Segment Start: ENTRIES SUPPLIED

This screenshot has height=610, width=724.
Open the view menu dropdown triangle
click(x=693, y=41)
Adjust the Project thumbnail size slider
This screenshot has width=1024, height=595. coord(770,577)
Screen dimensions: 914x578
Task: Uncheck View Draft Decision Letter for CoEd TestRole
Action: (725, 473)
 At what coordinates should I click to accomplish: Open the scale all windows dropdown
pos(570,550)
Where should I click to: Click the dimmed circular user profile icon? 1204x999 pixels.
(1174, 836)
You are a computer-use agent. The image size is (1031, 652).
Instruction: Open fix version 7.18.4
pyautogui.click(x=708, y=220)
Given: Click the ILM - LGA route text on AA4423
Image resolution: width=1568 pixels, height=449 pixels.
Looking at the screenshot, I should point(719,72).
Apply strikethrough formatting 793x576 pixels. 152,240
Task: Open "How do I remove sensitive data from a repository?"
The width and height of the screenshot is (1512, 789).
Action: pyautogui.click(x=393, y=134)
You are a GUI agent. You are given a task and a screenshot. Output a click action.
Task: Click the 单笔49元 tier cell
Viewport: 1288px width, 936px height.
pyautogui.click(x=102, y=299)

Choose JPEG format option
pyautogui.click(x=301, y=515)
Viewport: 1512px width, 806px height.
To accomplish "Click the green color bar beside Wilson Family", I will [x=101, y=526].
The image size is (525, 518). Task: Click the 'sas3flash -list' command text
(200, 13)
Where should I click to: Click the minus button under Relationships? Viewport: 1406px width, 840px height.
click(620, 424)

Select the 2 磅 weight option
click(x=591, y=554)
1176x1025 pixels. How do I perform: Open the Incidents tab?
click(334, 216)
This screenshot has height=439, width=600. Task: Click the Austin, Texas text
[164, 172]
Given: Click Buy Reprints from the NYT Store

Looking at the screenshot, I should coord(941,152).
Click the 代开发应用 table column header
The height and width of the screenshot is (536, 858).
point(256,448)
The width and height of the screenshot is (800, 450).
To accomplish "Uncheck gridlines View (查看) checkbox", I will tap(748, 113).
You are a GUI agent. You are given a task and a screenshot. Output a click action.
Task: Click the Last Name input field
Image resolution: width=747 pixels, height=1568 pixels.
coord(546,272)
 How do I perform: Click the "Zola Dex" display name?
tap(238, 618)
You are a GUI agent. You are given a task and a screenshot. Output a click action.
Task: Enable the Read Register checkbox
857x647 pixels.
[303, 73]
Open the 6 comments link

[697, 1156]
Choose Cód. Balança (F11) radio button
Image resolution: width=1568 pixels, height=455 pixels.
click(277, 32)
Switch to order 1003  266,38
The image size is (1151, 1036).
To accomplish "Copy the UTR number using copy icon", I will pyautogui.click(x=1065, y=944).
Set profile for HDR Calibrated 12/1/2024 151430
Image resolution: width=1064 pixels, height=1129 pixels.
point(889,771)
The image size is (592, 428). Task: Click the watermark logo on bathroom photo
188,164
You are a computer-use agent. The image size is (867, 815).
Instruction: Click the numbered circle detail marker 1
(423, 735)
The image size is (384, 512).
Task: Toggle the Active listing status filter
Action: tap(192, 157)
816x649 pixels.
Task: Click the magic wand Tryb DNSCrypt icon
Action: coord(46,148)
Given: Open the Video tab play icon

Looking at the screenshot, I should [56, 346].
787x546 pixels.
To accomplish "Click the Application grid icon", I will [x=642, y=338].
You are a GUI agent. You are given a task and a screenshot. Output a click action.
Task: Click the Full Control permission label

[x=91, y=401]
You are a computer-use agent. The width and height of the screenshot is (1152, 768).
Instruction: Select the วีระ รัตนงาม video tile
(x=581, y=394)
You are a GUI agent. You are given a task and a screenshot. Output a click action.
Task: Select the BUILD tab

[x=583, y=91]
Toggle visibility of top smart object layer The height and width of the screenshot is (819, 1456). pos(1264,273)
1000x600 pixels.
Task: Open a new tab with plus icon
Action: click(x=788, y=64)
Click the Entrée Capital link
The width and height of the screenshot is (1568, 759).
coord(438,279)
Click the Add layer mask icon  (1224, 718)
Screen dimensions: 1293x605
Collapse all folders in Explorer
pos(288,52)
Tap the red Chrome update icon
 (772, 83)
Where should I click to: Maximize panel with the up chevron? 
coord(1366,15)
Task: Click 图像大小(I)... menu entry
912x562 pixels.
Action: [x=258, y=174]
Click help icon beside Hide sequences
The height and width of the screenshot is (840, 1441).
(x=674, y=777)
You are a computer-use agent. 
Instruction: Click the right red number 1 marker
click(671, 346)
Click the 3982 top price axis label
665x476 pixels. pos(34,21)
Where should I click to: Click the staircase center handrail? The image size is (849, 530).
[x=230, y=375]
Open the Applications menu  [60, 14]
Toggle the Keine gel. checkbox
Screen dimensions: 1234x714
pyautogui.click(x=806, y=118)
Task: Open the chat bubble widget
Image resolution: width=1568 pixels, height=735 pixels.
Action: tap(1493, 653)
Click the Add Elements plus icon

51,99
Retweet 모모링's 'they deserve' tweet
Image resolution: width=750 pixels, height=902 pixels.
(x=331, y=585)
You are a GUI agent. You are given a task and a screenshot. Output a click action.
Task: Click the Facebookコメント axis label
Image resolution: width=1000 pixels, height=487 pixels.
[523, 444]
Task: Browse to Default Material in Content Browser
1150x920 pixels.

Segment End: ENTRIES SUPPLIED

** WHAT YOU NEED TO DO **
Reproduce every entry above. Make each line identical to the original.

** ANSWER **
This screenshot has height=610, width=724.
Open the view menu dropdown triangle
click(x=693, y=41)
Adjust the Project thumbnail size slider
This screenshot has width=1024, height=595. coord(770,577)
Screen dimensions: 914x578
Task: Uncheck View Draft Decision Letter for CoEd TestRole
Action: (725, 473)
 At what coordinates should I click to accomplish: Open the scale all windows dropdown
pos(570,550)
Where should I click to: Click the dimmed circular user profile icon? 1204x999 pixels.
(1174, 836)
You are a computer-use agent. The image size is (1031, 652).
Instruction: Open fix version 7.18.4
pyautogui.click(x=708, y=220)
Given: Click the ILM - LGA route text on AA4423
Image resolution: width=1568 pixels, height=449 pixels.
Looking at the screenshot, I should point(719,72).
Apply strikethrough formatting 793x576 pixels. 152,240
Task: Open "How do I remove sensitive data from a repository?"
The width and height of the screenshot is (1512, 789).
Action: pyautogui.click(x=393, y=134)
You are a GUI agent. You are given a task and a screenshot. Output a click action.
Task: Click the 单笔49元 tier cell
Viewport: 1288px width, 936px height.
pyautogui.click(x=102, y=299)

Choose JPEG format option
pyautogui.click(x=301, y=515)
Viewport: 1512px width, 806px height.
To accomplish "Click the green color bar beside Wilson Family", I will [x=101, y=526].
The image size is (525, 518). Task: Click the 'sas3flash -list' command text
(200, 13)
Where should I click to: Click the minus button under Relationships? Viewport: 1406px width, 840px height.
click(620, 424)

Select the 2 磅 weight option
click(x=591, y=554)
1176x1025 pixels. How do I perform: Open the Incidents tab?
click(334, 216)
This screenshot has height=439, width=600. Task: Click the Austin, Texas text
[164, 172]
Given: Click Buy Reprints from the NYT Store

Looking at the screenshot, I should coord(941,152).
Click the 代开发应用 table column header
The height and width of the screenshot is (536, 858).
point(256,448)
The width and height of the screenshot is (800, 450).
To accomplish "Uncheck gridlines View (查看) checkbox", I will tap(748, 113).
You are a GUI agent. You are given a task and a screenshot. Output a click action.
Task: Click the Last Name input field
Image resolution: width=747 pixels, height=1568 pixels.
coord(546,272)
 How do I perform: Click the "Zola Dex" display name?
tap(238, 618)
You are a GUI agent. You are given a task and a screenshot. Output a click action.
Task: Enable the Read Register checkbox
857x647 pixels.
[303, 73]
Open the 6 comments link

[697, 1156]
Choose Cód. Balança (F11) radio button
Image resolution: width=1568 pixels, height=455 pixels.
click(277, 32)
Switch to order 1003  266,38
The image size is (1151, 1036).
To accomplish "Copy the UTR number using copy icon", I will pyautogui.click(x=1065, y=944).
Set profile for HDR Calibrated 12/1/2024 151430
Image resolution: width=1064 pixels, height=1129 pixels.
point(889,771)
The image size is (592, 428). Task: Click the watermark logo on bathroom photo
188,164
You are a computer-use agent. The image size is (867, 815).
Instruction: Click the numbered circle detail marker 1
(423, 735)
The image size is (384, 512).
Task: Toggle the Active listing status filter
Action: tap(192, 157)
816x649 pixels.
Task: Click the magic wand Tryb DNSCrypt icon
Action: coord(46,148)
Given: Open the Video tab play icon

Looking at the screenshot, I should [56, 346].
787x546 pixels.
To accomplish "Click the Application grid icon", I will [x=642, y=338].
You are a GUI agent. You are given a task and a screenshot. Output a click action.
Task: Click the Full Control permission label

[x=91, y=401]
You are a computer-use agent. The width and height of the screenshot is (1152, 768).
Instruction: Select the วีระ รัตนงาม video tile
(x=581, y=394)
You are a GUI agent. You are given a task and a screenshot. Output a click action.
Task: Select the BUILD tab

[x=583, y=91]
Toggle visibility of top smart object layer The height and width of the screenshot is (819, 1456). pos(1264,273)
1000x600 pixels.
Task: Open a new tab with plus icon
Action: click(x=788, y=64)
Click the Entrée Capital link
The width and height of the screenshot is (1568, 759).
coord(438,279)
Click the Add layer mask icon  (1224, 718)
Screen dimensions: 1293x605
Collapse all folders in Explorer
pos(288,52)
Tap the red Chrome update icon
 (772, 83)
Where should I click to: Maximize panel with the up chevron? 
coord(1366,15)
Task: Click 图像大小(I)... menu entry
912x562 pixels.
Action: [x=258, y=174]
Click help icon beside Hide sequences
The height and width of the screenshot is (840, 1441).
(x=674, y=777)
You are a computer-use agent. 
Instruction: Click the right red number 1 marker
click(671, 346)
Click the 3982 top price axis label
665x476 pixels. pos(34,21)
Where should I click to: Click the staircase center handrail? The image size is (849, 530).
[x=230, y=375]
Open the Applications menu  [60, 14]
Toggle the Keine gel. checkbox
Screen dimensions: 1234x714
pyautogui.click(x=806, y=118)
Task: Open the chat bubble widget
Image resolution: width=1568 pixels, height=735 pixels.
Action: tap(1493, 653)
Click the Add Elements plus icon

51,99
Retweet 모모링's 'they deserve' tweet
Image resolution: width=750 pixels, height=902 pixels.
(x=331, y=585)
You are a GUI agent. You are given a task and a screenshot. Output a click action.
Task: Click the Facebookコメント axis label
Image resolution: width=1000 pixels, height=487 pixels.
[523, 444]
Task: Browse to Default Material in Content Browser
1150x920 pixels.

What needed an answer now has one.